Ana Obregón to prezenterka telewizyjna i aktorka znana z hiszpańskich seriali komediowych, w których występowała pod koniec lat 90. oraz na początku XXI wieku. Przed kilkoma dniami media na całym świecie poinformowały, że 68-latka doczekała się dziecka dzięki pochodzącej z USA surogatce. W rozmowie z „HOLA!” aktorka zdradziła, że jej pociecha nazywa się Ana Sandra Lequio Obregón. Na okładce hiszpańskiego tabloidu pojawiło się jej zdjęcie z noworodkiem, zaś w internecie zaczęła się żywa debata na temat jej decyzji. Obregon pokazała ją na swoim Instagramie. - Złapano nas! Światło pełne miłości padło na mój mrok. Już nigdy nie będę sama. Znowu żyję - napisała.
Co bardziej konserwatywni zarzucali jej wprost, że "kupiła" sobie dziecko. - Ciała kobiet nie powinny być kupowane ani wynajmowane, aby zaspokoić czyjeś pragnienia - grzmiał m.in. hiszpański polityk Felix Bolanos. - Surogacja to praktyka, która nie jest legalna w Hiszpanii! Jest prawnie uznana w naszym kraju za formę przemocy wobec kobiet - wtórowała mu minister ds. równości Irene Montero.
Ana Obregón w 2020 r. straciła syna. 27-letni Alex Lequio zmarł z powodu nowotworu. Aktorka zdradziła, że ostatnią jego wola było sprowadzenie na świat dziecka.
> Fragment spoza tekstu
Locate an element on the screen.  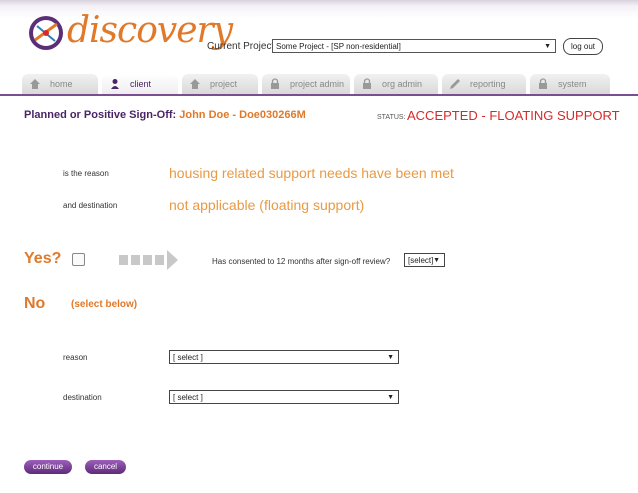
no-label: No is located at coordinates (35, 304).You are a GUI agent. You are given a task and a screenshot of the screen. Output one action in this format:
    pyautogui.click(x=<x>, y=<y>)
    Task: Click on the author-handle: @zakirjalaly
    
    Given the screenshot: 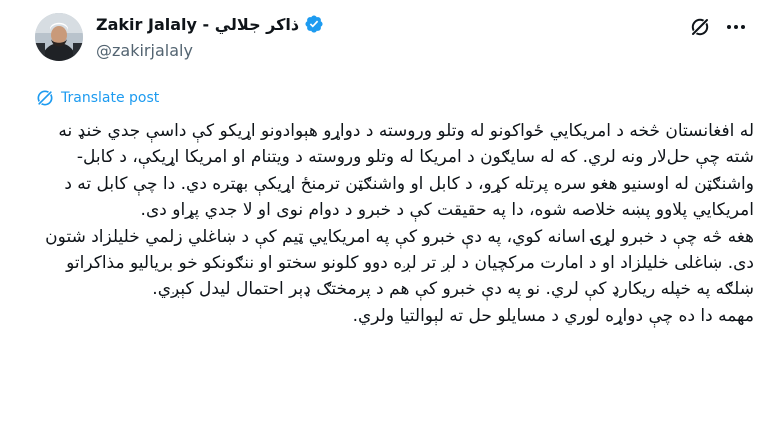 What is the action you would take?
    pyautogui.click(x=144, y=50)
W związku z tym, że wiedział, iż choroba może odebrać mu nadzieję na założenie rodziny, syn aktorki zamroził swoje nasienie, zanim rozpoczął chemioterapię. Spełnienie jego ostatniej woli trwała ponoć aż 3 lata, a próbki przechowywano w Stanach Zjednoczonych. - Ona jest córką Alessa i kiedy dorośnie, powiem jej, że jej ojciec był bohaterem, żeby wiedziała, kim jest i jak dumna powinna z niego być - oznajmiła aktorka.- Obiecywałam, że ocalę cię od raka, ale zawiodłam cię. Obiecywałam, że sprowadzę twoją córkę na świat i oto jest w moich ramionach. Gdy ją przytulam, to jakbym przytulała ciebie. Przysięgam, że będę się nią opiekować z nieskończoną miłością, którą w sobie mam - dodała w osobnym wpisie na swoim Instagramie.